Jim - One way is after the initial -drawnorm-, to sort by subject, then
replace u by its first value within each subject:
sort subject
by subject:replace u=u[1]
After this, you can implement what I have sent previously. If you want
the mean to be exactly zero, just subtract the sample mean after the
above.
Of course, it is up to you to interpret what it means for u to be
correlated with X1 when u is constant within a subject and X1 is time
varying. There are clearly many different types of models that you could
use to generate this correlation. The one I suggested above is one of
them.
Al
-----Original Message-----
From: [email protected]
[mailto:[email protected]] On Behalf Of James Shaw
Sent: Tuesday, December 23, 2008 12:58 PM
To: [email protected]
Subject: Re: st: RE: Simulating multilevel data in Stata
Thanks for your prompt response.
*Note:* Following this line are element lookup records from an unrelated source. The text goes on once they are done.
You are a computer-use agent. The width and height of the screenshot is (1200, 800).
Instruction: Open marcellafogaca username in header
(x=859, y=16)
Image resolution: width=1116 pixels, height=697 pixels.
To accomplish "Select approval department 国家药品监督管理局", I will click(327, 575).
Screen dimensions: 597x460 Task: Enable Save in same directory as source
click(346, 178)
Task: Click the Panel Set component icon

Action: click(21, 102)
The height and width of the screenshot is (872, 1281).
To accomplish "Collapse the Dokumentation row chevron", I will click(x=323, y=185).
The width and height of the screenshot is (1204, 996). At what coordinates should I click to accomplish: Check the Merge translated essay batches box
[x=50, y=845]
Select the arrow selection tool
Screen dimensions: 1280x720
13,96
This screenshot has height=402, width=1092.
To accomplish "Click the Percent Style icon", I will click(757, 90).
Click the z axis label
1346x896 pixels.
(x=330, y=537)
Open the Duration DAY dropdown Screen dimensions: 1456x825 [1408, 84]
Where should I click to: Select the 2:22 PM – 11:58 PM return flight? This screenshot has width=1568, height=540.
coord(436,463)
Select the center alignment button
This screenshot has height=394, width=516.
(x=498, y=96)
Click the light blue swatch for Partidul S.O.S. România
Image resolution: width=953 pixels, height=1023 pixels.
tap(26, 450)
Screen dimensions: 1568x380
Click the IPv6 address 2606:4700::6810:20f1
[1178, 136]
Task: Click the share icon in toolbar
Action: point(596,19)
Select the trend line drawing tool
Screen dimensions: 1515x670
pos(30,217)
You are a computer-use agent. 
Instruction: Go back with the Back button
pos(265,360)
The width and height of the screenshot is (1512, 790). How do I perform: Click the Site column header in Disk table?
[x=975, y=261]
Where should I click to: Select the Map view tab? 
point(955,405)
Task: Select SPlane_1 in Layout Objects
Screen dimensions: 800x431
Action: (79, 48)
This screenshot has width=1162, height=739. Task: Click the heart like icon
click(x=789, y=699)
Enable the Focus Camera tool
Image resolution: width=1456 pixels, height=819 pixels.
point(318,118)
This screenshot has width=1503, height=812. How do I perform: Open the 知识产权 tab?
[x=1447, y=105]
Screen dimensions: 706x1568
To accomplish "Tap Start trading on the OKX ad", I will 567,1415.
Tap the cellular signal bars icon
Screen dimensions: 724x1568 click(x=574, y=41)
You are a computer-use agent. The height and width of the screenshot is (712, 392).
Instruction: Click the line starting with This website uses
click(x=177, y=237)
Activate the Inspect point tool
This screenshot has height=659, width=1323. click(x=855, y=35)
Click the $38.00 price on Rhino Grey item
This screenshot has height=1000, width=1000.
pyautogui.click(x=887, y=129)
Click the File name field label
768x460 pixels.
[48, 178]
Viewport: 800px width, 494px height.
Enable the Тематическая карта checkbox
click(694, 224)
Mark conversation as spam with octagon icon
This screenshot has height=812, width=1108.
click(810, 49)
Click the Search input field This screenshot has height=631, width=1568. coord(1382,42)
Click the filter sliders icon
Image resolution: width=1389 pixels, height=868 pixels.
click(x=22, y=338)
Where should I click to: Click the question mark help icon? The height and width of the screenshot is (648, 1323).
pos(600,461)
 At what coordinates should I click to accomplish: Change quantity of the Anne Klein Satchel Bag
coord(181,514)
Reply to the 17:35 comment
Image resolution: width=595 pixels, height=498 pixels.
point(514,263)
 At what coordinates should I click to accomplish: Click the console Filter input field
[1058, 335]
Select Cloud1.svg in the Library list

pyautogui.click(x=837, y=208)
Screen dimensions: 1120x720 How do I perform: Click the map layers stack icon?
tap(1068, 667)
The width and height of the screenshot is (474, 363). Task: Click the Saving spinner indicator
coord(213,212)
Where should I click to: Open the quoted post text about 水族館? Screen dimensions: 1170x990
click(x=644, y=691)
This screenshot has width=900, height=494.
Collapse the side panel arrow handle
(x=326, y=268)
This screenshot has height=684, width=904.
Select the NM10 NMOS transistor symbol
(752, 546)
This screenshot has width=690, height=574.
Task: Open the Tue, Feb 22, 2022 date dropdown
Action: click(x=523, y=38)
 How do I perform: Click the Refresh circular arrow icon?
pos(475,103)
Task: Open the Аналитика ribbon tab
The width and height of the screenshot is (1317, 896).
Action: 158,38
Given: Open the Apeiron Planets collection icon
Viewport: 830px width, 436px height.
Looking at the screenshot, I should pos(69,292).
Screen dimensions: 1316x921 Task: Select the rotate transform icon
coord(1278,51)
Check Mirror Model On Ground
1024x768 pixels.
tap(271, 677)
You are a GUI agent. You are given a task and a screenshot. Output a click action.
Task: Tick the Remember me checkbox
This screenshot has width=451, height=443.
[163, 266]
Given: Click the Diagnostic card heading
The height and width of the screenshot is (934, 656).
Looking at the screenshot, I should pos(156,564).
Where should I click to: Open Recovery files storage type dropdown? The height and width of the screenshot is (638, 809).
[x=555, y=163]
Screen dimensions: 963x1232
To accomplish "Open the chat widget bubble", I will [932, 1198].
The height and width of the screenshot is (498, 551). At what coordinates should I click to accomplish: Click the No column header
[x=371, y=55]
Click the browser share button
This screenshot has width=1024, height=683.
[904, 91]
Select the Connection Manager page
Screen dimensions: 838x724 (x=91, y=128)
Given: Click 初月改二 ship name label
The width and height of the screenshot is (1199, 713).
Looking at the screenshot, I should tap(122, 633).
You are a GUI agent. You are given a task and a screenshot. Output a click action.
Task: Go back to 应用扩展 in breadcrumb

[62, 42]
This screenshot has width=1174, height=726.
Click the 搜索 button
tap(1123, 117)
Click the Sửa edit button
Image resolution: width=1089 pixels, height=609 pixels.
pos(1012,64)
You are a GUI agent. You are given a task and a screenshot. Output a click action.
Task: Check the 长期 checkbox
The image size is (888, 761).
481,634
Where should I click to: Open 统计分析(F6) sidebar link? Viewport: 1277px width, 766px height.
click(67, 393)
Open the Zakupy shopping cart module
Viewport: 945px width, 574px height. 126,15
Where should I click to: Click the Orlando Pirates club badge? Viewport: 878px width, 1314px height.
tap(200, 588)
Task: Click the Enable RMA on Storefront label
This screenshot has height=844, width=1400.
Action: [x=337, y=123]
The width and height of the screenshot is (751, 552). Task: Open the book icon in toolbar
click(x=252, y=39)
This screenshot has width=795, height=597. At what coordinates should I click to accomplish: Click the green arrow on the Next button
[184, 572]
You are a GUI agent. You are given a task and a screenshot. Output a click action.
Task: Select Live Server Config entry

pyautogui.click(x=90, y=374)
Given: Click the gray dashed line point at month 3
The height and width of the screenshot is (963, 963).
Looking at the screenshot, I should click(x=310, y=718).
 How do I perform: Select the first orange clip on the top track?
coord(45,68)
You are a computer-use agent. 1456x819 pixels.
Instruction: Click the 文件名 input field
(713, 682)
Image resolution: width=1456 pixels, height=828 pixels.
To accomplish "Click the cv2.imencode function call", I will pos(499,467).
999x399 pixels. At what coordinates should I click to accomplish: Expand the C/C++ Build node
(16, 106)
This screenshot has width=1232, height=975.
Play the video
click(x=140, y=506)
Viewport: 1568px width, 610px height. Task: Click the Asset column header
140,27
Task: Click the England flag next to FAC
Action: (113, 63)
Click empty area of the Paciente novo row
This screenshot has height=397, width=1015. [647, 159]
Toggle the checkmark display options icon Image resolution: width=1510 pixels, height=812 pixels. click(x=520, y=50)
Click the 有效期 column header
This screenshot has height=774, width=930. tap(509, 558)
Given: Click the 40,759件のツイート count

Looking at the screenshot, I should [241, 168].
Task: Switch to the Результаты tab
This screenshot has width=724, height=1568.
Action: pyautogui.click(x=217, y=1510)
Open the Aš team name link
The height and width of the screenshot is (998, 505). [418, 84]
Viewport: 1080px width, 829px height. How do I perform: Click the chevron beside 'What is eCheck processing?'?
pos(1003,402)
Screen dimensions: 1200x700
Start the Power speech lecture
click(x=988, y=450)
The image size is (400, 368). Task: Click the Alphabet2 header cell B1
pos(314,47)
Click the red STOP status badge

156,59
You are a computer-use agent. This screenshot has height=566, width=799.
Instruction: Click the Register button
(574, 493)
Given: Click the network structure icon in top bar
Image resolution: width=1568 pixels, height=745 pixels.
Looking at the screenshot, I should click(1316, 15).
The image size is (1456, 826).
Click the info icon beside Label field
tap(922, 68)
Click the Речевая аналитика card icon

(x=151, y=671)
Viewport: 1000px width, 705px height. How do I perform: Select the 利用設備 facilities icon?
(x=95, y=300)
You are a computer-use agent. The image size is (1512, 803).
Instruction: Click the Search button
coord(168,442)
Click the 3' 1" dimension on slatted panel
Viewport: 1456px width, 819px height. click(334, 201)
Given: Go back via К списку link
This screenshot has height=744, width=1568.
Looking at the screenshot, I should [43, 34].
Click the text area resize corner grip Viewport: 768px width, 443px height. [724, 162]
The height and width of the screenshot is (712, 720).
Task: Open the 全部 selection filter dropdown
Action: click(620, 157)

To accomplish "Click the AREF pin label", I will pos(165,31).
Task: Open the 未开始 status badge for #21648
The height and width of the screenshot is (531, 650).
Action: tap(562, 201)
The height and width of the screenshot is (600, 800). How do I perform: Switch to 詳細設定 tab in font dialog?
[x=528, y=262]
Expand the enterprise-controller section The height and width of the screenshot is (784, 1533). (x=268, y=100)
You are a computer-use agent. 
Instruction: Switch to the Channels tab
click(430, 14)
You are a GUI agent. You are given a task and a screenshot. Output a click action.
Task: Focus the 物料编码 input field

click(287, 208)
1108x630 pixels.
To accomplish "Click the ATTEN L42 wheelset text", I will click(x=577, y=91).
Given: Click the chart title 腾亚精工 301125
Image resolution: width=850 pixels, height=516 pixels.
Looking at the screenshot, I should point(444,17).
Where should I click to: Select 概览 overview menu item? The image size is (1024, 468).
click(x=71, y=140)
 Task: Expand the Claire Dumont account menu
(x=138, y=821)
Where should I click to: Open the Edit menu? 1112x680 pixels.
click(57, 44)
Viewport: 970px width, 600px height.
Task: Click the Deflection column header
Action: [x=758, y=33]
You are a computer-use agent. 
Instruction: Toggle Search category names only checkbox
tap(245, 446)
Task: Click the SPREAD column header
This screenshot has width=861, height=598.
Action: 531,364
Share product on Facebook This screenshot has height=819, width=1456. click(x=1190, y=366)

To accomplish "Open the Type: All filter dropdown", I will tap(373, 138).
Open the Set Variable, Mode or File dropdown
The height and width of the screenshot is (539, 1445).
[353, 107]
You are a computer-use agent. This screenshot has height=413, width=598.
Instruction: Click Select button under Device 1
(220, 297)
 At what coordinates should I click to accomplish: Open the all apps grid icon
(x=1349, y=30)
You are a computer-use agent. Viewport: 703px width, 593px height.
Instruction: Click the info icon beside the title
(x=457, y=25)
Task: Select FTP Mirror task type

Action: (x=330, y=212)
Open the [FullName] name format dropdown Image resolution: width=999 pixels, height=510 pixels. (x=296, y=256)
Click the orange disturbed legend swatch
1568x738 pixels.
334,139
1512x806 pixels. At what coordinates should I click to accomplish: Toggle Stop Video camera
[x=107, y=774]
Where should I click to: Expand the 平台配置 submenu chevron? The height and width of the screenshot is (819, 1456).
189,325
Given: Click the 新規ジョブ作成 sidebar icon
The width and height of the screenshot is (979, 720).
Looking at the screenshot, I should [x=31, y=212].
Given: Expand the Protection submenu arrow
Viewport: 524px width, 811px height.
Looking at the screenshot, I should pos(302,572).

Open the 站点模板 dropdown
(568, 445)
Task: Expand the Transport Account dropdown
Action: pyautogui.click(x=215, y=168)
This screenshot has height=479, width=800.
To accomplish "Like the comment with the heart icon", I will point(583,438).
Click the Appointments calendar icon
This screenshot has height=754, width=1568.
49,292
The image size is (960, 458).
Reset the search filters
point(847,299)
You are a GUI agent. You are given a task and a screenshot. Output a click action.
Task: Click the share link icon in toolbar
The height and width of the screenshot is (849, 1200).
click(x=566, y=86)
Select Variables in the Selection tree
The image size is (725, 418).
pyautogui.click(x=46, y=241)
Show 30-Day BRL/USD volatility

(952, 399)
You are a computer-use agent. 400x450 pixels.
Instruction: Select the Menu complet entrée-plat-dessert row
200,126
The code you sent does a great job at
producing the desired correlations. The only problem is that it
produces a variable u that is time-varying. The variable u is meant to
represent a random effect. As such, it should have a mean of 0 and vary
by subject only (i.e., be time-invariant). The variables X1 and
X2 should vary by subject (i) and time (t). The final product needs to
be a time-invariant u that is correlated 0.5 with time-varying X1 and
0.0 with time-varying X2. Is there a way to modify the code to get the
desired correlations?
--
Jim
On Tue, Dec 23, 2008 at 11:15 AM, Feiveson, Alan H. (JSC-SK311)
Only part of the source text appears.